09:28Donc des violences qui sont volontairement exposées,
09:31volontairement montrées à tout le monde,
09:35pour inspirer, pour distiller la peur.
09:37Là, on est dans une forme de narcoterrorisme
09:39très pensé, très structuré,
09:41et très volontaire.
09:43Frédéric Ploquin, on a vu que le trafic de drogue
09:44était le décor derrière toutes les violences
09:47auxquelles on a assisté ce week-end
09:48dans les villes moyennes de France.
09:49Ces villes moyennes manquent-elles de force de l'ordre ?
09:53C'est très clair que, on va dire,
09:56le trafic de stupéfiants s'est totalement développé
10:00et s'est installé dans toutes les failles du territoire.
10:04Aujourd'hui, vous avez des possibilités
10:07de vous fournir un produit stupéfiant
10:10dans la moindre petite ville.
10:11Et du coup, vous avez à côté ce phénomène
10:13de violence urbaine qui, en général,
10:15est lié à la différence d'un territoire.

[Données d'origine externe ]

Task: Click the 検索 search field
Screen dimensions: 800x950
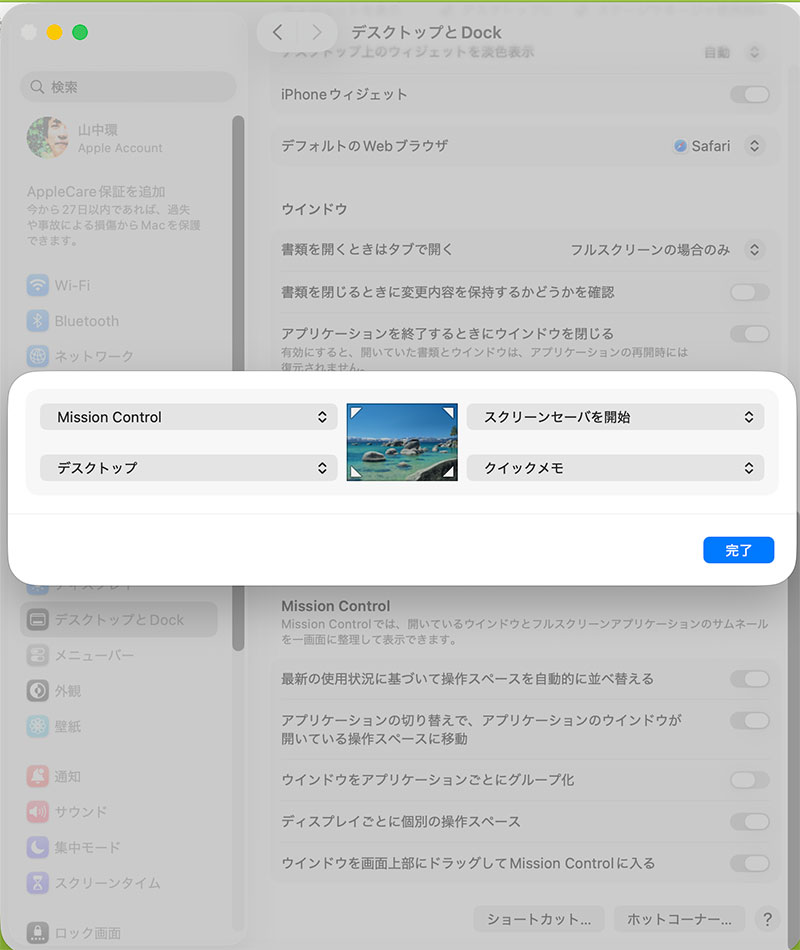Action: [128, 87]
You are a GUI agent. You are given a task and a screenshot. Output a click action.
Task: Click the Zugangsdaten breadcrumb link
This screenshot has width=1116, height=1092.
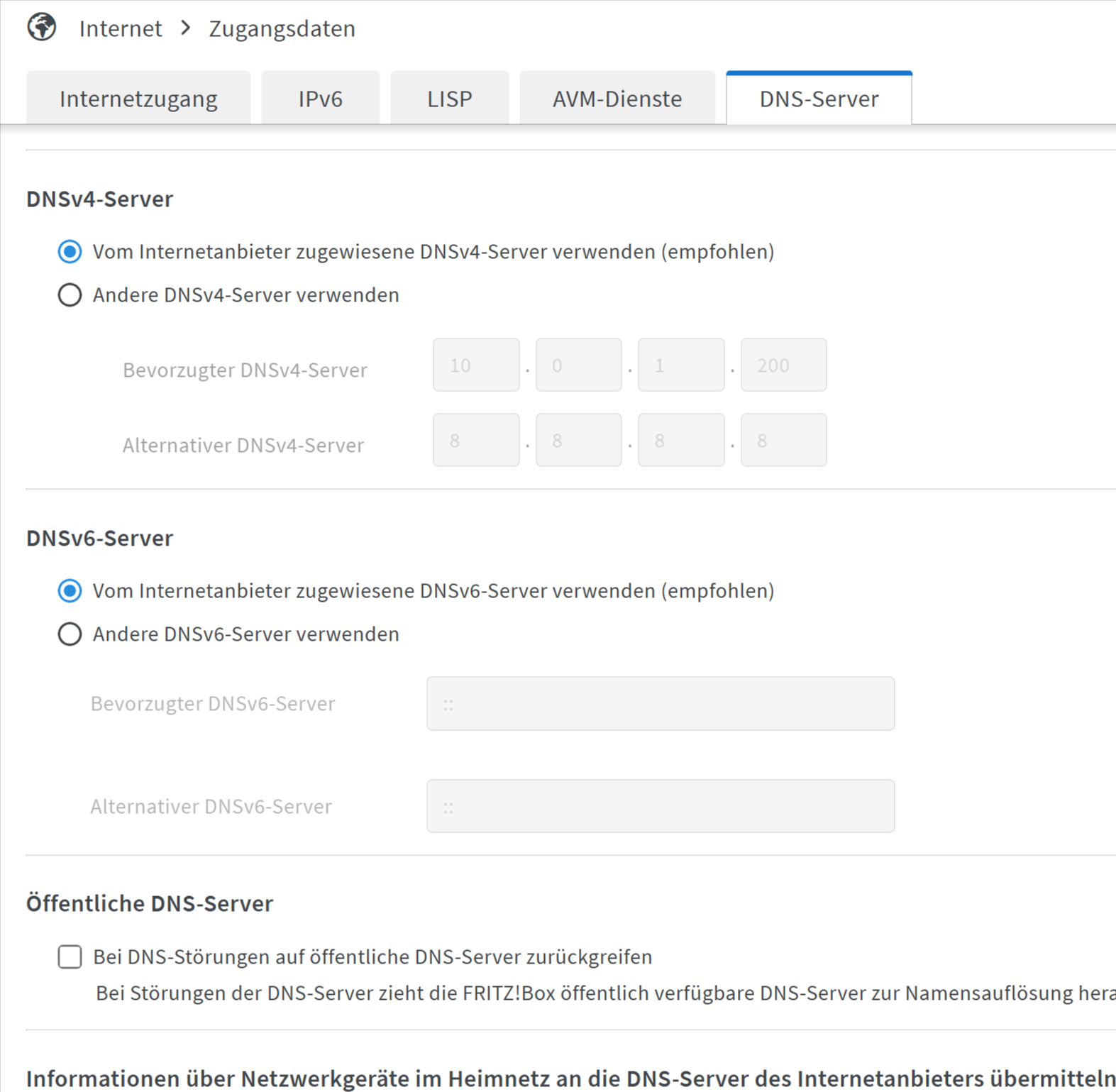pyautogui.click(x=282, y=28)
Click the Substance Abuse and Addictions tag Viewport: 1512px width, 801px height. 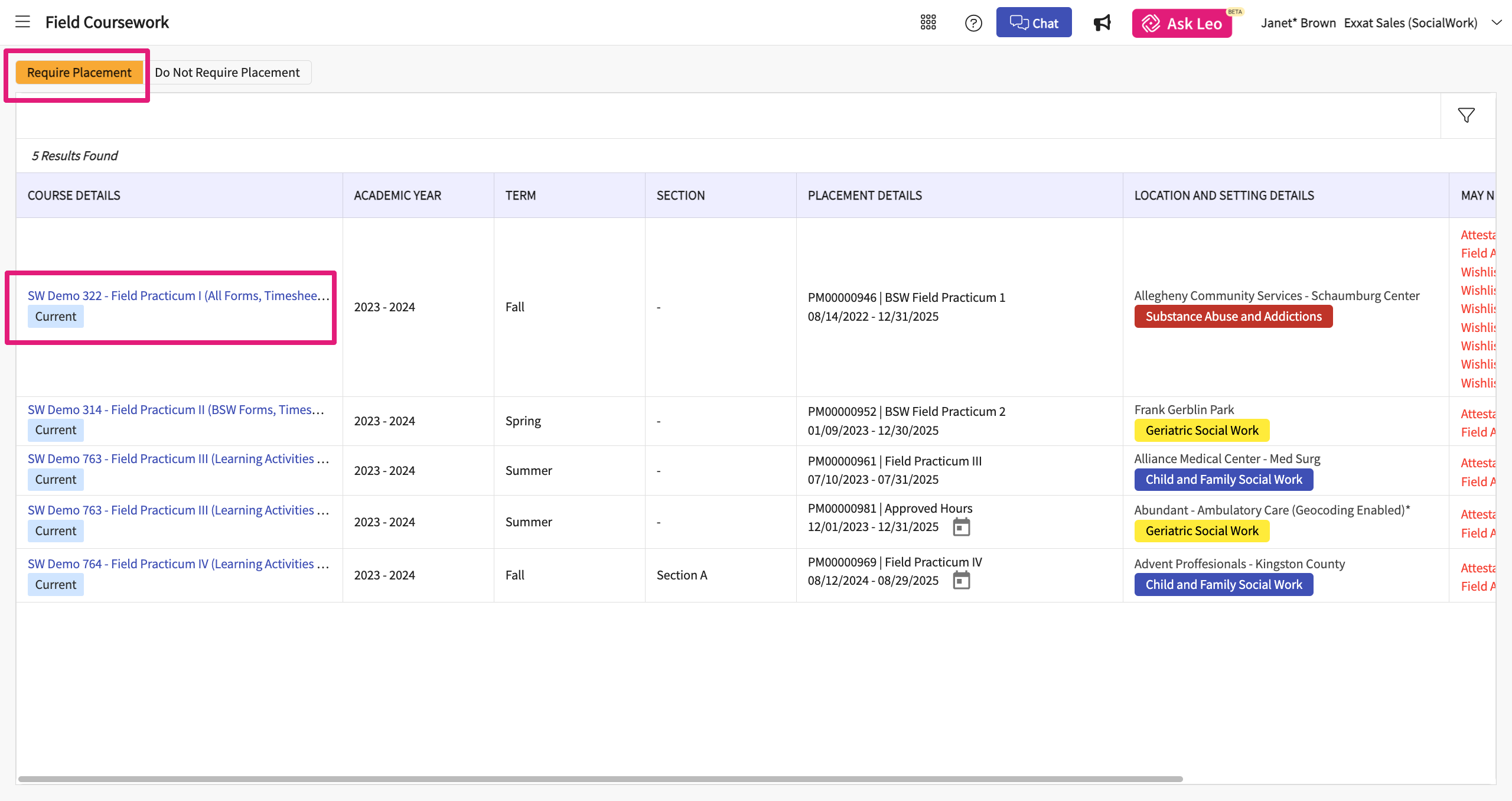[x=1233, y=317]
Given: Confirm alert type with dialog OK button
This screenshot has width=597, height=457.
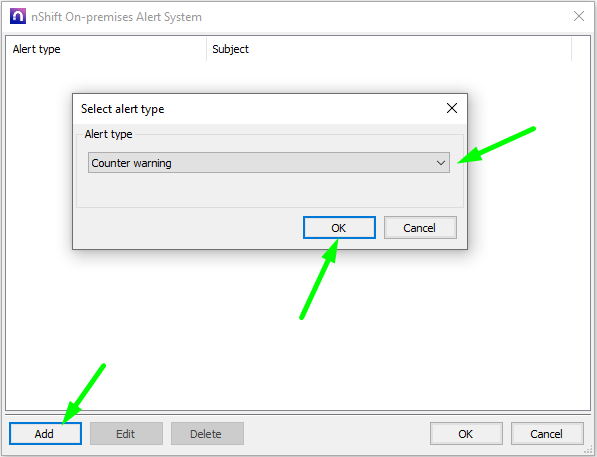Looking at the screenshot, I should pyautogui.click(x=339, y=228).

10:18C'est ça la différence entre il y a 20 ans et aujourd'hui.
10:22C'est qu'autrefois, on y était habitués, d'ailleurs.
10:24Je ne sais pas, rappelez-vous,
10:25il y avait des guet-apens contre la police.
10:27La presse n'en parlait même plus.
10:28Dans les villes qui, par exemple,
10:30en Seine-Saint-Denis, ou autour de Lyon,
10:32ou de Marseille, quasiment tous les week-ends,
10:35il n'y a que les policiers qui s'affolaient
10:37de ces événements.
10:38On a laissé s'installer une génération entière
10:40qui a grandi avec ça.
10:41Et là, on a des jeunes qui reproduisent ce phénomène
10:45dans des villes où ça ne se produisait pas.
10:48Ce qui fait que ça nous choque.
10:49Et là encore aussi, parce que c'est filmé
10:51et qu'on le voit.
10:53Donc oui, la troisième nouveauté,
10:57effectivement, de ce commerce des stupéfiants,
11:00c'est le fait que ça ait colonisé
11:03quasiment tout le maillon urbain hexagonal.
11:07Merci Frédéric Ploquin
11:09d'être venu en direct avec nous sur Europe 1.